Platanus error with PacBio data due to sequence read length.

[seanb80]

I left Platanus running on Hyak over the weekend and it churned through the Illumina data, but when it got to the PacBio data it threw a DNA read seq length is too long. error.

Poking around the source code, it looks like Platanus maxes out at a sequence length of 5kbp and the PacBio stuff is much longer.

It looks like we may have a few options from here.

1. We can try a hierarchical approach where we first run Canu (fork of the deprecated Celera assembler) on the PacBio data and then polish using the Illumina with something like Pilon.

2. We can correct for errors in the PacBio data with the short-read data using ProovRead and then assemble with Canu.

3. Assemble the Illumina data with Platanus or SparseAssemble and then overlap the PacBio data with DBG2OLC using the Illumina contigs as anchors.

Anyone have any familiarity with any of the routes?
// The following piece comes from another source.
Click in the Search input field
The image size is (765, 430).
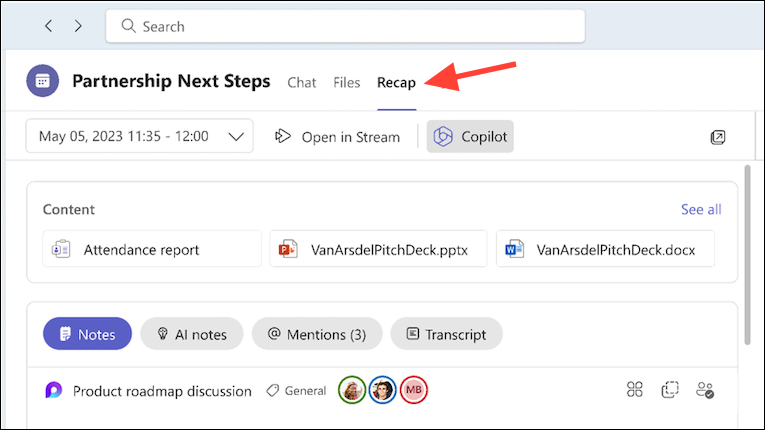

We've still got PBJelly running on RoadRunner, so barring any catastrophes, we should have something when that completes.

[ksil91]

From this guide: "We used the pipeline recommended by DBG2OLC(Ye, et al. 2014) to perform hybrid assemblies. In this pipeline, we used Platanus to perform De Bruijn graph assembly on the Illumina reads. We used 8.36 Gb (64.3X) of Illumina sequence data of the ISO1 D. melanogaster inbred line generated by the DPGP project (Langley, et al. 2012) to generate a De Bruijn graph assembly using Platanus. We used DBG2OLC to align our PacBio reads to the De Bruijn graph assembly to produce a ‘backbone’, then, according to the DBG2OLC standard pipeline, used the backbone generate the consensus using the programs Blasr (Chaisson and Tesler 2012) and PBDagCon. As with the PB only assemblies above, we evaluated assembly quality using the Quast package." So basically the 3rd option you suggested. I also found this recent paper that uses PacBio and Illumina reads with platanus (didn't read past the abstract though to see how they did it). I'm not familiar with Canu, but did find this Github issue with recommendations for using it for highly heterozygous data that might be helpful if you decide to go that route.